Banqueting manager: must know how to organise banquets, receptions and parties. He must also be able to manage supplies, know the principles of oenology and gastronomy so as to propose appropriate solutions according to the service required on different occasions.

Experiential guide/environmental interpreter: this is a transformation of the tourist guide, he/she takes care of his/her travellers, but does so with a more educational and persuasive technique in order to foster a greater understanding of the territory and culture on the part of the travellers. He organises activities in the tourist destination to involve and enthuse the tourist: instead of a purely relaxing holiday, he replaces the journey that meets passions such as: art, wine, food, sport, but also ecology and social issues. It is able to tell the whole story of the cultural and social life of a country.

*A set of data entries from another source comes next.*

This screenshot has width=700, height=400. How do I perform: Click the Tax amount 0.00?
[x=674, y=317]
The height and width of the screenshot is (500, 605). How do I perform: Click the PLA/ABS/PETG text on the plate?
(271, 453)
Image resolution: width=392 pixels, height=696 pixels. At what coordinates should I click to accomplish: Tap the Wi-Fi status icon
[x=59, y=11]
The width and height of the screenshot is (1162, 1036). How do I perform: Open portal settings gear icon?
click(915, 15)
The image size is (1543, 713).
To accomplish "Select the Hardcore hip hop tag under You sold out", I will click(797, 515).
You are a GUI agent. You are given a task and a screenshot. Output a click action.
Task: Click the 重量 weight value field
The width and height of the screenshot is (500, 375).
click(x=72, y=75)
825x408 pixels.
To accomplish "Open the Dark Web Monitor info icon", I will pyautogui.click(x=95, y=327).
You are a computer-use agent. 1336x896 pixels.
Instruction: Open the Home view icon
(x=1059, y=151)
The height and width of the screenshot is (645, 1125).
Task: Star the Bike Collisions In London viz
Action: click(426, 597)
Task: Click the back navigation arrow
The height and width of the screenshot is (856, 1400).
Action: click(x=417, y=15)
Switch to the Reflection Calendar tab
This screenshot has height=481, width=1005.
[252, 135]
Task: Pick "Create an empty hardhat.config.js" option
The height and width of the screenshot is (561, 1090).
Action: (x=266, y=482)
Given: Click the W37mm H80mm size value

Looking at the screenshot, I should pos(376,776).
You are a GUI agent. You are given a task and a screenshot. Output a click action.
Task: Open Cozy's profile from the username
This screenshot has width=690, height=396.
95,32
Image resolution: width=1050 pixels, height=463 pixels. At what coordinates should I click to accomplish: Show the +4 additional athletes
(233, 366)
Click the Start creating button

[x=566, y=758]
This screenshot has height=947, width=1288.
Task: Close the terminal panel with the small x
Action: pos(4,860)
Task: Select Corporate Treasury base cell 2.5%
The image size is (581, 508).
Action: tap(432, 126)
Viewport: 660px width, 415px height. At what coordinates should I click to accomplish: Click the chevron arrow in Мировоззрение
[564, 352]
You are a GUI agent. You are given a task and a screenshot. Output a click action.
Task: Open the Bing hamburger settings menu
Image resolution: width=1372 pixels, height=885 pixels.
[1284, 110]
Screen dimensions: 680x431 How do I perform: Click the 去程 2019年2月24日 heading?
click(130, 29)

Track designer: this is another type of environmental guide, but closely linked to the web. More and more paths, trails and historical routes are growing in Italy and, like everything else, they need a name, a brand and, above all, social pages to tell their story, digital services such as an online map or GPS track, a dedicated app, and a tailor-made design for signposting so that it is easy to find.

SPA Manager is an expert in managing wellness centres or resorts. He participates from the beginning in the realisation of the wellness centre, works closely with the designers and his role is both managerial and operational. For this figure it is necessary to possess transversal skills: from those of personnel management, management of available funds and marketing to those typical of the wellness sector.

SPA Therapist: in wellness centres, hotel and resort SPAs, and in the city or on cruise ships, the concept of wellness has become indispensable, and so this professional figure is chosen who speaks languages, is responsible for welcoming clients, managing appointment scheduling, as well as performing beauty treatments and massages.

Recreational hostess/steward: this figure works in the port reception and navigation assistance sectors. They deal with the captain, crew and tourists on board, and work mainly on board. His skills may also be enhanced ashore in the interaction with maritime tourists aimed at providing them with information and assistance for the use of a wider range of tourism services at sea. In addition to technical skills, he needs many soft skills because he requires the ability to work constantly in close contact with people, including people of many different ethnic groups, and to work in stressful situations related to weather conditions and frequent travel. As well as working hours in tight shifts and living for rather long periods in cramped environments typical of recreational situations.

House Sharing co-host: helps in exchange for a percentage to manage your own home on the increasingly numerous and active online platforms for short rentals. Co-hosts work alongside the owners of the adverts to look after their accommodation and guests. In this way the hosts can always contact the co-hosts by phone or email so as to be helpful to the guest.

Experience host: is someone who offers or helps to book not only a house, but also an activity: from a special guided tour, to a boat trip, a riding or surfing lesson and much more. Or they offer and organise actual courses to follow: cooking, baking, mindfulness and much more.